Some manufacturers offer even smaller runs (as low as a single drum, which is 55 gallons) specifically for new brands testing the market. These "micro-batch" runs typically carry a higher per-unit cost, but they let you get product in hand without committing to hundreds of gallons.
If you're a new brand owner staring at a MOQ that feels intimidating, there are several strategies that can help.
Start with a smaller number of SKUs. Instead of launching with eight products at once, start with two or three. This concentrates your budget into fewer, larger production runs rather than spreading it across many small ones. You can expand the line once you've validated demand.
Consider generic packaging for your first run. Stock bottles and blank labels with your own printed stickers can dramatically reduce packaging minimums. It won't look as polished as custom-printed packaging, but it gets your product to market faster and cheaper. You can upgrade to custom packaging once you know which products are selling.
Ask about shared packaging. Some manufacturers stock common bottle sizes and cap styles that they use across multiple customers. If your packaging requirements align with their standard options, you avoid the packaging minimums entirely.
Plan for multiple products from the same run. If you're developing several products with your manufacturer, you might be able to schedule them back-to-back on the same production day.

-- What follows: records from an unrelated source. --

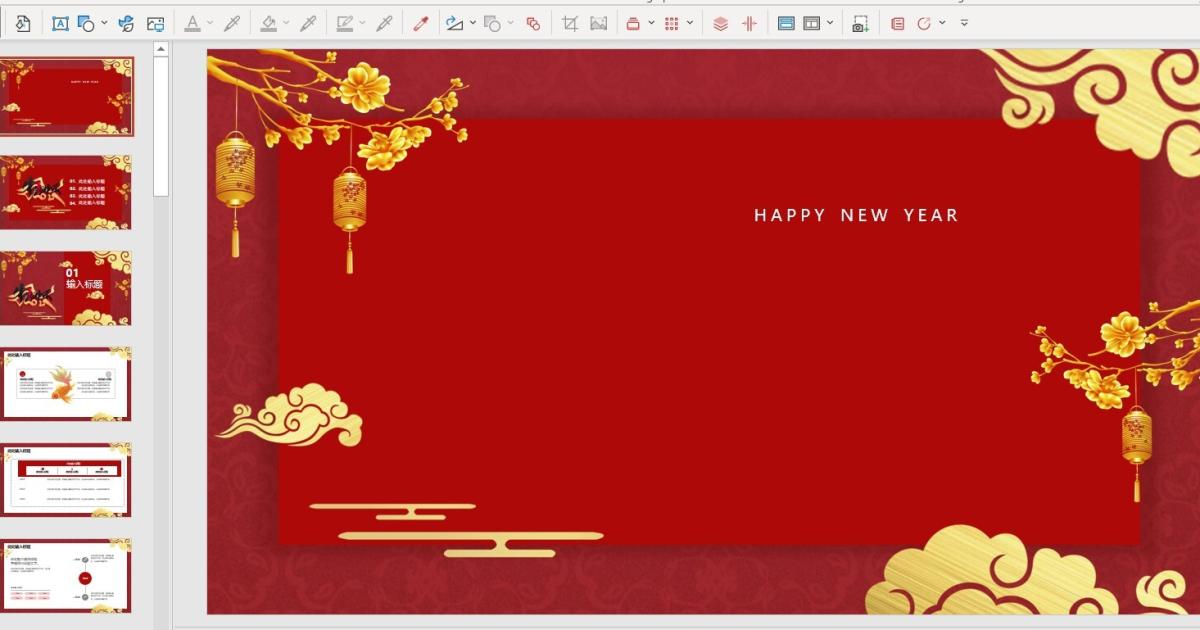Click the align objects icon
Viewport: 1200px width, 630px height.
pyautogui.click(x=750, y=21)
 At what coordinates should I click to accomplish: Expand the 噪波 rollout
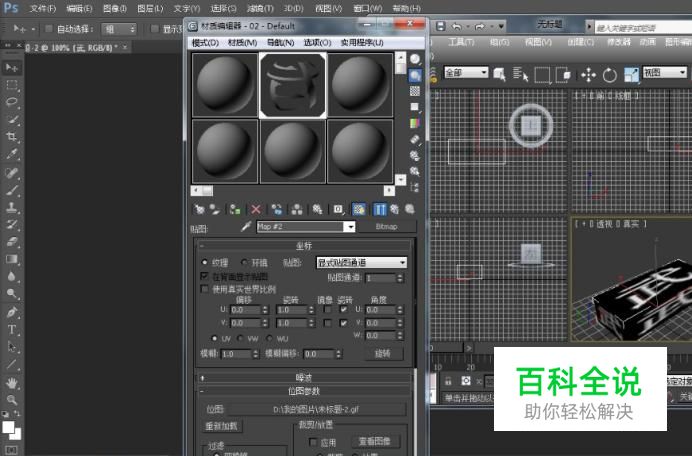(303, 378)
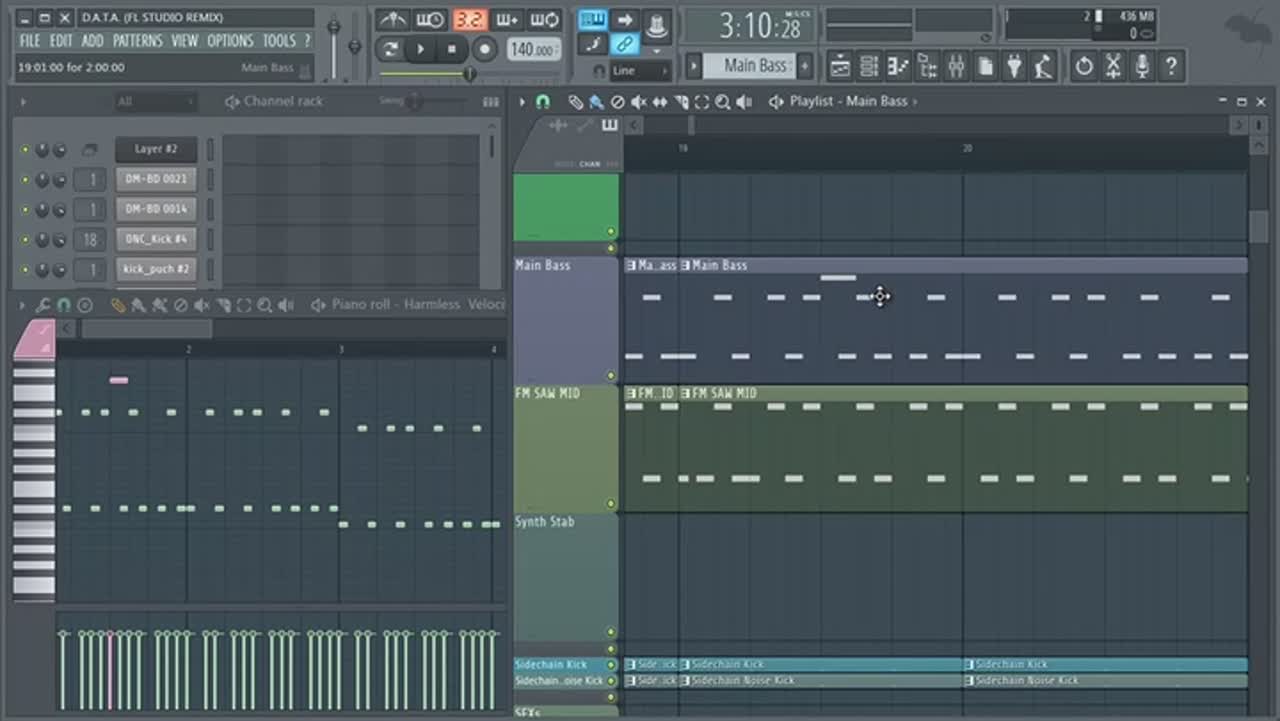The width and height of the screenshot is (1280, 721).
Task: Click the record button in transport
Action: pyautogui.click(x=485, y=49)
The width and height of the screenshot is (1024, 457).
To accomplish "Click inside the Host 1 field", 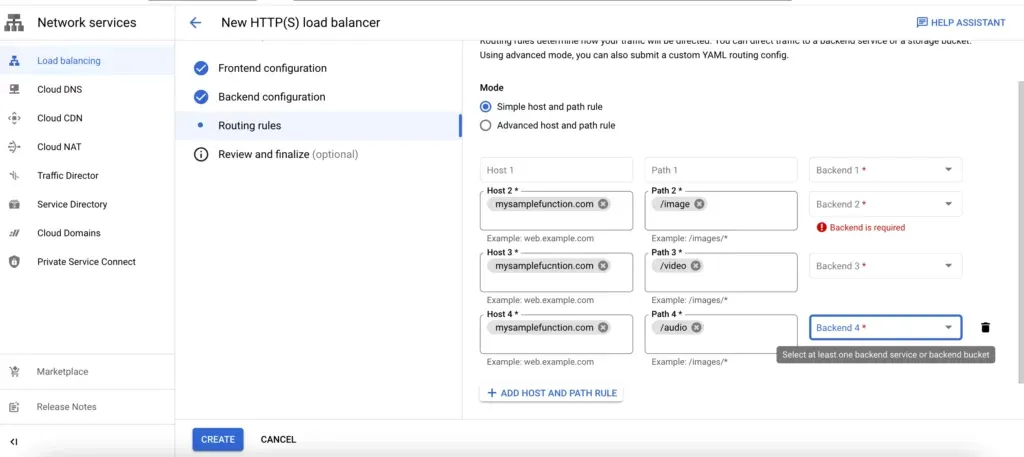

This can reduce some of the fixed costs because setup and cleanup can be partially shared.
Look for manufacturers that specialize in small brands. Not every contract manufacturer wants large-volume accounts. Some have specifically built their business around serving emerging brands with lower MOQs, flexible packaging options, and guidance on market entry. These manufacturers might cost a bit more per unit, but they understand your constraints and can work within them.
There's an inverse relationship between order quantity and per-unit price, and it's important to understand this when planning your budget. A 100-gallon run might cost you $8 per finished sixteen-ounce bottle (including product, bottle, label, and cap). A 500-gallon run of the same product might come in at $4 per bottle. At 1,000 gallons, it might drop to $2.50.
These numbers are illustrative, not universal. The actual pricing depends on the formula, raw materials, packaging, and the manufacturer's cost structure. But the principle holds: higher volume means lower per-unit cost, which means better margins or more competitive retail pricing.
This is why it's tempting to order more than you need. But inventory sitting in your garage or a storage unit ties up cash and carries risk (shelf life, damage, obsolescence if you reformulate). The sweet spot is usually the smallest order that gives you acceptable margins while still being a quantity you can realistically sell within the product's shelf life.
When you're evaluating potential manufacturing partners, these questions will help you understand their flexibility and find the right fit for your stage of growth. What's your minimum batch size for my type of product? Do you offer smaller development or test-market runs? What packaging options do you stock that could lower my minimums? How does pricing change at different volume tiers? Can I combine multiple products into a single production schedule to reduce per-run costs?
The answers will tell you a lot about whether that manufacturer is a good fit for where you are right now. A manufacturer that only works with established brands doing 1,000-gallon runs isn't wrong. They're just not the right partner for your current stage.
MOQs aren't a wall. They're a math problem. And once you understand the math, you can plan around it, negotiate intelligently, and get your products to market without overcommitting your budget or your storage space.